Dan Voyce
Posted on July 17, 2019
Recently, I had to develop a full text search with Apache Solr for the LOCALLY CMS in CakePHP 3 and what an adventure that was! The reason being is that it is important that users are able to search for all information relating to Locations and impressions in our Location Intelligence and Consumer Engagement Platform (LOCALLY Engage)
If Solr is a complete new world to you, as it was to me when I started developing this, here is a quick definition about what Solr (It is pronounced “Solar”) is, provided by Solr project:
Solr is highly reliable, scalable and fault tolerant, providing distributed indexing, replication and load-balanced querying, automated failover and recovery, centralized configuration and more. Solr powers the search and navigation features of many of the world's largest internet sites.

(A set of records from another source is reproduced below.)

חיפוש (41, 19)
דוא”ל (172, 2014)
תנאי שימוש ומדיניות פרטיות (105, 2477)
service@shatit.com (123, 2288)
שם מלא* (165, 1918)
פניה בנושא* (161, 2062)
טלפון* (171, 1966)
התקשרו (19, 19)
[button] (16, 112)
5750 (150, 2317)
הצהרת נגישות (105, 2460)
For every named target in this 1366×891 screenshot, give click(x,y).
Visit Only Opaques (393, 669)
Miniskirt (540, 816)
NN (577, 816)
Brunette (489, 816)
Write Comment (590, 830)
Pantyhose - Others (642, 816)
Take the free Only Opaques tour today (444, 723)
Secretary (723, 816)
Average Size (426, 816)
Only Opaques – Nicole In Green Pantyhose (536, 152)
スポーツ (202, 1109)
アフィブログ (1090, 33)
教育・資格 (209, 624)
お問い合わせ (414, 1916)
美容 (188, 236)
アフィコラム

Solr Integration with CakePHP
The diagram above, illustrates perfectly what I had to do in this task. So, in order to integrate Solr with other server applications for a search, such as LOCALLY CMS, basically we have to:
Define a schema
Deploy Solr
“Feed” Solr with the documents that the users will search
Create a link between Solr and CakePHP via Solarium PHP Solr client library
Implement the search in the CMS
I have a lot to share about all I’ve been working to achieve this task, so I will divide this in a few blog posts. In today's post, I will talk about Solr Core Configuration for the version 6.6, when Solr is configured to work with multi cores.
Full Text Search: Single core or multiple cores?
When you have a relational database, maybe your first choice would be having multiple cores, one for each searchable table of our database, which makes sense. However, we had some things to consider before making this choice:
Solr isn’t relational, all the searchable words are stored in an "inverse index" and this is what makes it so fast;
Multiple cores means multiple configuration, indexation and maintenance;
If you use multiple cores, at some stage you might need to “join” your data.
Our decision at LOCALLY was to have only one core “Search” configured. So, all the searchable data provided by our database tables was imported as documents in Solr using Data Import Request Handler.
Single core configuration
Solr is configured using XML files. For creating a single core in Solr, some files must be configured previously, basically: solrconfig.xml, schema.xml and data-config.xml. I won’t get in the details about solrconfig.xml once this file should work fine with Solr default configuration and no changes were needed for this task.
data-config.xml
This file is where we specify what is the source of our documents, as I mentioned before this was made using the Data Import Request Handler, getting the indexes from MySQL tables. All the configuration must be between tags.
Specifying the dataSource of the documents, a simple JDBC connection with MySQL.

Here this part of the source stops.